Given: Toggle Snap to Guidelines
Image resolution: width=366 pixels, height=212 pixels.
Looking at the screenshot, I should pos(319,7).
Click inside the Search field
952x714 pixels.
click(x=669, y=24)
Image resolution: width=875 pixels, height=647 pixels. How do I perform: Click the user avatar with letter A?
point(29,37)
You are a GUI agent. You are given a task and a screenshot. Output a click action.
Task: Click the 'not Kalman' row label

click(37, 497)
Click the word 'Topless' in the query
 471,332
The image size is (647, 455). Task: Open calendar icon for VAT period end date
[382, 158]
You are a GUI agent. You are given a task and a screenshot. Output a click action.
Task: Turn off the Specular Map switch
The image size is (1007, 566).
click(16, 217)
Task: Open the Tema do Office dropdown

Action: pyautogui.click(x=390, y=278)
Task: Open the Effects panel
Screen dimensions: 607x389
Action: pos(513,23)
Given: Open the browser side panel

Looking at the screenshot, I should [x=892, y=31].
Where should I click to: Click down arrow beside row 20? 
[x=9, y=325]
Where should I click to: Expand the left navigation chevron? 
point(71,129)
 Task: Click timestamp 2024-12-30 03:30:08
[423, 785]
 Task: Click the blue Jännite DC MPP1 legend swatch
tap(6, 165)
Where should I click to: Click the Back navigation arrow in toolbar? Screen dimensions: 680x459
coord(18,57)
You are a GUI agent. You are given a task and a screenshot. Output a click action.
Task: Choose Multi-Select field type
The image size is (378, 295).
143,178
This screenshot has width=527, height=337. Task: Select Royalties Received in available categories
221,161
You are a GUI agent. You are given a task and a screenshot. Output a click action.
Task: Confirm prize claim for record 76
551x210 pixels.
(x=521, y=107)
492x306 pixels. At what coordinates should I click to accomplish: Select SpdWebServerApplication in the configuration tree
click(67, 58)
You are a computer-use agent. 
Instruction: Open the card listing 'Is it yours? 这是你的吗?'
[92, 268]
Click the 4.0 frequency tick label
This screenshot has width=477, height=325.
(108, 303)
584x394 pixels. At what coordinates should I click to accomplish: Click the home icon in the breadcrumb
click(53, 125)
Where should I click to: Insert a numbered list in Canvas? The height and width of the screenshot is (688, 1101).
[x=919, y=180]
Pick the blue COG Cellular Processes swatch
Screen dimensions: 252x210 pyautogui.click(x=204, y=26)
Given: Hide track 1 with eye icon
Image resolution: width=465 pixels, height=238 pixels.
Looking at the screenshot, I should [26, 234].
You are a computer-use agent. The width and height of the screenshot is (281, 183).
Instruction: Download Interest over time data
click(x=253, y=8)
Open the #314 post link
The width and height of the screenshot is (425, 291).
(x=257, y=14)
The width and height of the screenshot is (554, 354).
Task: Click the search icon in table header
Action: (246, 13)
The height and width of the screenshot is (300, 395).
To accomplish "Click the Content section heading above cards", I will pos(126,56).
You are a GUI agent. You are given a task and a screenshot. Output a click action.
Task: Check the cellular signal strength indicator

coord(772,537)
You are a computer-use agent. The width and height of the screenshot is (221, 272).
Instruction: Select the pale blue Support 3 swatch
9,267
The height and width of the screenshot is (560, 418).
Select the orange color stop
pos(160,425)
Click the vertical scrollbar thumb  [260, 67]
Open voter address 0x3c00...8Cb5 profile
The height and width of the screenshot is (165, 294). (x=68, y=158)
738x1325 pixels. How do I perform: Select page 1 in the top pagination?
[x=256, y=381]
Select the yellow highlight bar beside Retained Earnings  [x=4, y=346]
────────────────────────────────────────
- [Work order]:
All of the records above are to be returned exactly as they stand.

- [Your solution]:
Given: Toggle Snap to Guidelines
Image resolution: width=366 pixels, height=212 pixels.
Looking at the screenshot, I should pos(319,7).
Click inside the Search field
952x714 pixels.
click(x=669, y=24)
Image resolution: width=875 pixels, height=647 pixels. How do I perform: Click the user avatar with letter A?
point(29,37)
You are a GUI agent. You are given a task and a screenshot. Output a click action.
Task: Click the 'not Kalman' row label

click(37, 497)
Click the word 'Topless' in the query
 471,332
The image size is (647, 455). Task: Open calendar icon for VAT period end date
[382, 158]
You are a GUI agent. You are given a task and a screenshot. Output a click action.
Task: Turn off the Specular Map switch
The image size is (1007, 566).
click(16, 217)
Task: Open the Tema do Office dropdown

Action: pyautogui.click(x=390, y=278)
Task: Open the Effects panel
Screen dimensions: 607x389
Action: pos(513,23)
Given: Open the browser side panel

Looking at the screenshot, I should [x=892, y=31].
Where should I click to: Click down arrow beside row 20? 
[x=9, y=325]
Where should I click to: Expand the left navigation chevron? 
point(71,129)
 Task: Click timestamp 2024-12-30 03:30:08
[423, 785]
 Task: Click the blue Jännite DC MPP1 legend swatch
tap(6, 165)
Where should I click to: Click the Back navigation arrow in toolbar? Screen dimensions: 680x459
coord(18,57)
You are a GUI agent. You are given a task and a screenshot. Output a click action.
Task: Choose Multi-Select field type
The image size is (378, 295).
143,178
This screenshot has width=527, height=337. Task: Select Royalties Received in available categories
221,161
You are a GUI agent. You are given a task and a screenshot. Output a click action.
Task: Confirm prize claim for record 76
551x210 pixels.
(x=521, y=107)
492x306 pixels. At what coordinates should I click to accomplish: Select SpdWebServerApplication in the configuration tree
click(67, 58)
You are a computer-use agent. 
Instruction: Open the card listing 'Is it yours? 这是你的吗?'
[92, 268]
Click the 4.0 frequency tick label
This screenshot has width=477, height=325.
(108, 303)
584x394 pixels. At what coordinates should I click to accomplish: Click the home icon in the breadcrumb
click(53, 125)
Where should I click to: Insert a numbered list in Canvas? The height and width of the screenshot is (688, 1101).
[x=919, y=180]
Pick the blue COG Cellular Processes swatch
Screen dimensions: 252x210 pyautogui.click(x=204, y=26)
Given: Hide track 1 with eye icon
Image resolution: width=465 pixels, height=238 pixels.
Looking at the screenshot, I should [26, 234].
You are a computer-use agent. The width and height of the screenshot is (281, 183).
Instruction: Download Interest over time data
click(x=253, y=8)
Open the #314 post link
The width and height of the screenshot is (425, 291).
(x=257, y=14)
The width and height of the screenshot is (554, 354).
Task: Click the search icon in table header
Action: (246, 13)
The height and width of the screenshot is (300, 395).
To accomplish "Click the Content section heading above cards", I will pos(126,56).
You are a GUI agent. You are given a task and a screenshot. Output a click action.
Task: Check the cellular signal strength indicator

coord(772,537)
You are a computer-use agent. The width and height of the screenshot is (221, 272).
Instruction: Select the pale blue Support 3 swatch
9,267
The height and width of the screenshot is (560, 418).
Select the orange color stop
pos(160,425)
Click the vertical scrollbar thumb  [260, 67]
Open voter address 0x3c00...8Cb5 profile
The height and width of the screenshot is (165, 294). (x=68, y=158)
738x1325 pixels. How do I perform: Select page 1 in the top pagination?
[x=256, y=381]
Select the yellow highlight bar beside Retained Earnings  [x=4, y=346]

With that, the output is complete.